Agregador na primeira semana, GUIdance vê dança como “arte revolucionária”
Sábado à noite, relógio a bater nas 23h00, e um foyer do Centro Cultural Vila Flor (CCVF) atulhado de gente: os espetadores circulavam aos pares, em grupos, trocando impressões aqui, acenando a uma cara conhecida acolá. Juntos, lotaram o Grande Auditório Francisca Abreu para “UniVerse: A Dark Crystal Odyssey”, uma peça da companhia de Wayne McGregor, pela terceira vez no GUIdance, que retratava um planeta doente e um povo dividido, a precisar de cura, com 10 bailarinos num palco repleto de artefactos tecnológicos.
Findo o espetáculo, várias dezenas ali permaneceram para ouvirem a experiência dos intérpretes; Rebecca Bassett-Graham e Jordan James Bridge foram especialmente interventivos na conversa moderada pela jornalista Cláudia Galhós, realçando que aquela coreografia se interroga sobre os “demónios” dos seres humanos na contemporaneidade e questiona o que é ou não natural, partindo de diferentes influências, nas imagens e no som.
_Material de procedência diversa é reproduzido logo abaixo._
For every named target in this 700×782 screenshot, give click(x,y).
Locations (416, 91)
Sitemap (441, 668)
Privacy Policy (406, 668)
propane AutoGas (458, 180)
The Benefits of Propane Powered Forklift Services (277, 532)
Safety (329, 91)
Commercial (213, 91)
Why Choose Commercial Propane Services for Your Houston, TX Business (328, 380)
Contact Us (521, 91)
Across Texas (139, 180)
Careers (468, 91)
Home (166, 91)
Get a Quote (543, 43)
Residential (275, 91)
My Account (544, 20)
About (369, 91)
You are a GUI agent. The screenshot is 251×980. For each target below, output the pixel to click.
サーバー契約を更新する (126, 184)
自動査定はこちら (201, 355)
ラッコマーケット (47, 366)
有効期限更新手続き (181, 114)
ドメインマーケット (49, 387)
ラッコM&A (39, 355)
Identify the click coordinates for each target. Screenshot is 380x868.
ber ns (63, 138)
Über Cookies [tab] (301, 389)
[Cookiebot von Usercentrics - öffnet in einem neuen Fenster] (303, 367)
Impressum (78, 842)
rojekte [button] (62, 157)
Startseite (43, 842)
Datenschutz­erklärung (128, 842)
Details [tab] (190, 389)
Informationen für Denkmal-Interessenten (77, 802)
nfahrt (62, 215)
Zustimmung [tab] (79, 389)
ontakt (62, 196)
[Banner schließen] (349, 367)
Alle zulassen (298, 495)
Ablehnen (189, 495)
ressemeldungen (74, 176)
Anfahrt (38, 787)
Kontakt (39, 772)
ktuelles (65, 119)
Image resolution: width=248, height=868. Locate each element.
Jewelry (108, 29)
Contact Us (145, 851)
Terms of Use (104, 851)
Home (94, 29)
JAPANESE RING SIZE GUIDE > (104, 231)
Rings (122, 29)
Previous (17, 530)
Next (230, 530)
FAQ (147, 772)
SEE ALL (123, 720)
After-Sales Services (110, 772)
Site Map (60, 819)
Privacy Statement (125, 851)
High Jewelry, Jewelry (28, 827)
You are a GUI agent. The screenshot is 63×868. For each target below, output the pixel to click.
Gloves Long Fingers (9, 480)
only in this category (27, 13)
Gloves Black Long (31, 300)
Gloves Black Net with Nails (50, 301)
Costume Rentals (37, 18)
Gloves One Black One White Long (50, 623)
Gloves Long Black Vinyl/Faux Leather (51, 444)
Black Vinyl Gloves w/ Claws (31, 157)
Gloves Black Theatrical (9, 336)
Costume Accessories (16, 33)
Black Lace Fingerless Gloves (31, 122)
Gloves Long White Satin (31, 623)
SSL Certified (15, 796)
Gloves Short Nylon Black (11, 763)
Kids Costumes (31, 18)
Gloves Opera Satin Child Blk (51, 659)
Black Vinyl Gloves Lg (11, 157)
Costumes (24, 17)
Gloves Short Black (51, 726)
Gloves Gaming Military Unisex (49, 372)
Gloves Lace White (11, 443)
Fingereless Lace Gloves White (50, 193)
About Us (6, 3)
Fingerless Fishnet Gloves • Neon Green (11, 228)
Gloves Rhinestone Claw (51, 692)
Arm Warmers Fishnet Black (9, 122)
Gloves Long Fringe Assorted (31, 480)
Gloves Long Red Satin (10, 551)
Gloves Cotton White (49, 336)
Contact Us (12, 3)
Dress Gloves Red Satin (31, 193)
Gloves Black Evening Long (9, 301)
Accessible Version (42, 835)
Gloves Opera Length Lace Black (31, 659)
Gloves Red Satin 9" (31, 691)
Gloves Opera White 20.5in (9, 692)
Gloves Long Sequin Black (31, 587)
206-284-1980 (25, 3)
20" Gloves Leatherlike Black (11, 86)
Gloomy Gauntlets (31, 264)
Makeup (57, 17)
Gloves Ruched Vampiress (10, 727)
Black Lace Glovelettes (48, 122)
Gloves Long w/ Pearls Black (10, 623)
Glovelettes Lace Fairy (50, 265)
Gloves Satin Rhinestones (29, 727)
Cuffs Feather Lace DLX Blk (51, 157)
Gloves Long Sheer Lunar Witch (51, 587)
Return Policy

Um dos apontamentos que sobressaiu na conversa é o de que os bailarinos nunca veem o esquema do projeto antes de começarem a ensaiar um espetáculo com Wayne McGregor.
Aquela não foi a primeira conversa pós-espetáculo do 13.º GUIdance; o mesmo acontecera com “Bantu”, peça do vimaranense Victor Hugo Pontes que abriu a edição na quinta-feira, mas em português. O diretor artístico da Oficina para as artes performativas vê nesses momentos uma das provas do “envolvimento do público com o festival” e enaltece “as salas muito cheias” da primeira semana.
“Isso é provado pelas conversas onde o público fica para ouvir os artistas, conversar com eles, mas também nas participações nas atividades paralelas. O impacto nas escolas é muito forte. As masterclasses também são uma oportunidade muito grande de formação. O festival contribui para vários aspetos do desenvolvimento da dança, que não só a afluência do público”, descreve Rui Torrinha, descrevendo como “inacreditável” o impacto das visitas às escolas de Victor Hugo Pontes e de Panaibra Gabriel Canda, o autor de “Tempo e Espaço: Os solos de Marrabenta”, a outra peça que espelha as relações entre Portugal e Moçambique inscritas no cartaz deste ano, apresentada na sexta-feira, no Jordão.
Este GUIdance tem assim “o cuidado de aproximar o longínquo”, mas também de perceber a intervenção a fazer numa cidade, num concelho e numa região que se transforma, daí o seu peso político, além de poético. “Temos conseguido passar a mensagem de que a dança é uma arte revolucionária nos tempos atuais. É uma interpretação das matérias que preocupam a sociedade. O festival tem um lado poético e político muito forte, que cada vez mais desperta a atenção das pessoas”, acrescenta o responsável.
Numa cidade com mais de 100 nacionalidades distintas, a viver um “efeito cosmopolita” em curso, o festival apresenta-se como “uma espécie de ponta de lança de uma série de mudanças” e como espelho da “capacidade de Guimarães pensar o mundo e as suas transformações”. Ao assumir esse papel, o festival pode ser também “proposta de solução para a saída de conflitos” que hoje são globais, enfrentando “as coisas para depois as conseguir dialogar e resolver”. “A diversidade do festival reflete a abertura da cidade, do concelho e da região às transformações do mundo. Ou seja, cada vez mais há a ideia de que os problemas globais são comuns”, diz.
Um “processo de cura” da Lisboa plural a Taiwan
O corpo humano e os seus movimentos regressam aos principais palcos de Guimarães na quarta-feira à noite, com “.G Rito”, de Piny, coreógrafa de Lisboa com descendência angolana. Essa é uma obra que propõe uma viagem pelas memórias inscritas nos corpos – por exemplo, dos seus antepassados -, sem esquecer que os corpos têm várias dimensões, do trabalho ao prazer. O selo lisboeta está presente no dia seguinte, com Gaya de Medeiros, coreógrafa brasileira radicada na capital portuguesa, que propõe “Atlas da Boca”.
Na sexta-feira e no sábado, o epicentro do GUIdance muda-se para Taiwan, com duas peças intercaladas por “Anda, Diana”, de Diana Niepce; “Beings”, de Yeu-Kwn Wang sobe ao palco do Teatro Jordão no dia 09 e é uma peça mais poética, enquanto “Bulabulay Mun?”, da Tijmur Dance Theatre, explora as implicações da invasão de Taiwan pelo Japão em 1874. “Teremos duas peças oriundas de Taiwan: uma muito poética e outra mais política, porque assenta na invasão do Japão por Taiwan e de que como a cultura foi um processo de cura desses conflitos”, sintetiza Rui Torrinha.